La enfermedad adquiere un valor positivo, santificador, cuando se vive en unión con Jesucristo. Así lo enseñó siempre san Josemaría: “esa admisión sobrenatural del dolor supone, al mismo tiempo, la mayor conquista. Jesús, muriendo en la Cruz, ha vencido la muerte; Dios saca, de la muerte, vida. La actitud de un hijo de Dios no es la de quien se resigna a su trágica desventura, es la satisfacción de quien pregusta ya la victoria” (ECP, 168). De este modo, el cristiano se hace portavoz de la salvación de Cristo, que redime al hombre: “En nombre de ese amor victorioso de Cristo, los cristianos debemos lanzarnos por todos los caminos de la tierra, para ser sembradores de paz y de alegría con nuestra palabra y con nuestras obras. Hemos de luchar -lucha de paz- contra el mal, contra la injusticia, contra el pecado, para proclamar así que la actual condición humana no es la definitiva; que el amor de Dios, manifestado en el Corazón de Cristo, alcanzará el glorioso triunfo espiritual de los hombres” (ibidem).
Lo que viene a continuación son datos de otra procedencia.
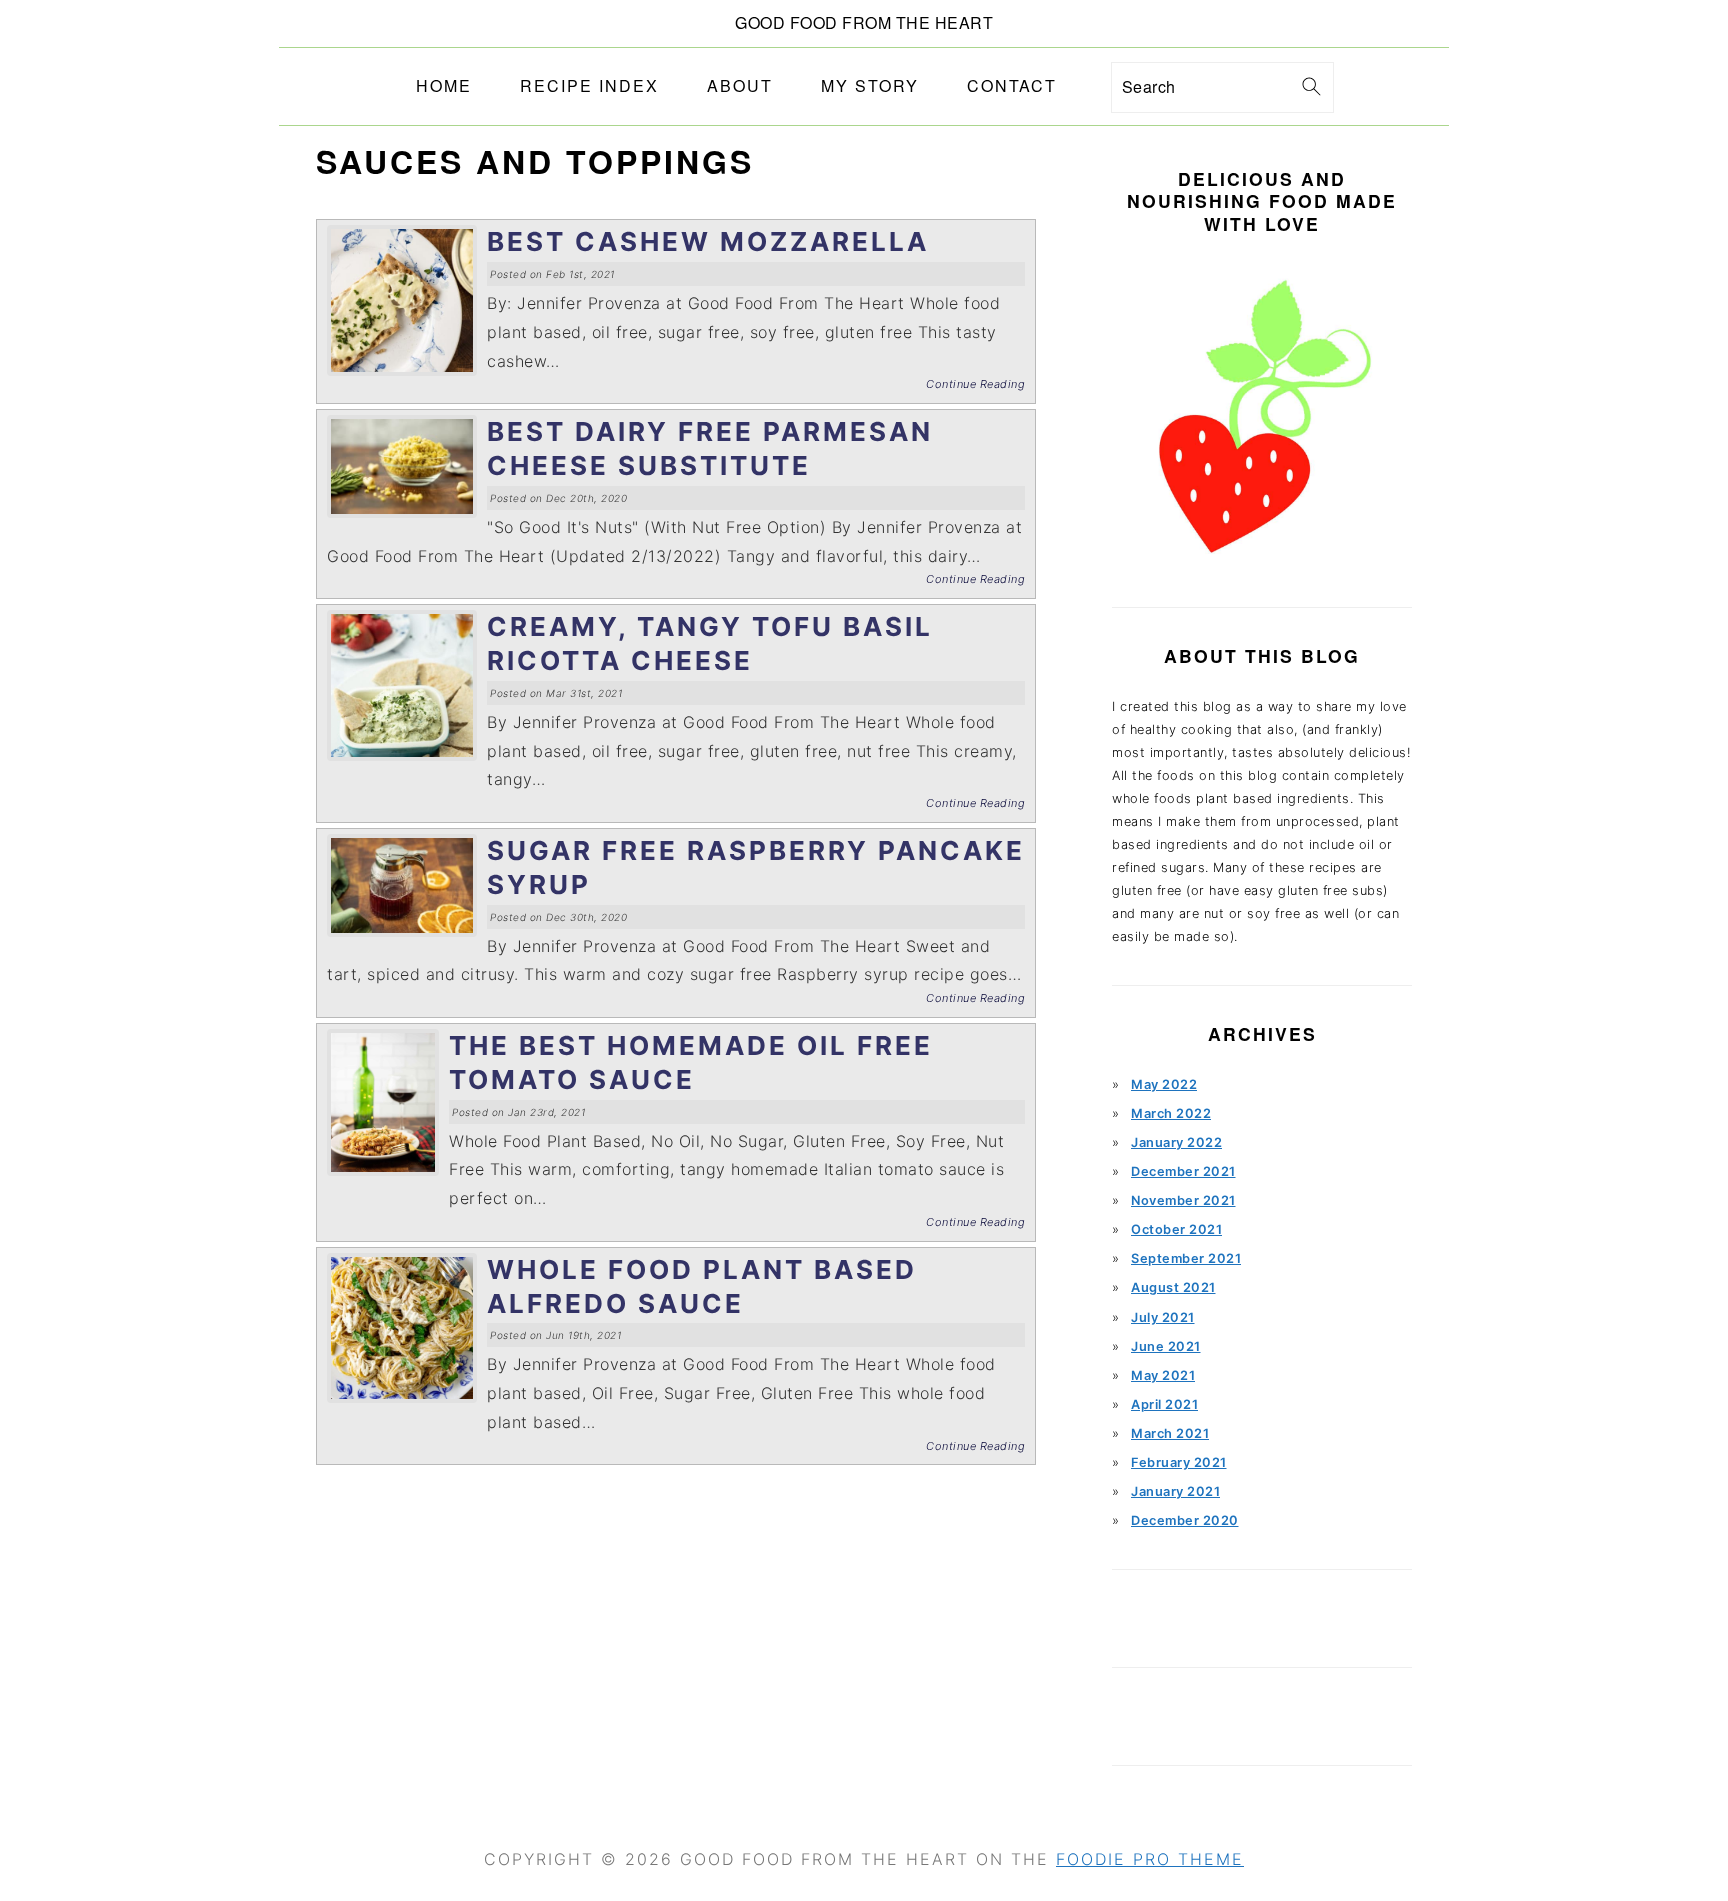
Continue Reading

Voces relacionadas: Cruz; Dolor; Esperanza.
Bibliografía:
Juan Pablo II, Cart. Ap. Salvifici doloris, 1984;
Miguel Ángel Monge, San Josemaría y los enfermos, Madrid, Palabra, 2004;
Miguel Ángel Monge – José Luis León, El sentido del sufrimiento, Madrid, Palabra, 1998;
Joseph Ratzinger, Cooperadores de la verdad, Madrid, Rialp, 1991;
Ana Sastre, Tiempo de caminar. Semblanza de Monseñor Josemaría Escrivá de Balaguer, Madrid, Rialp, 1991.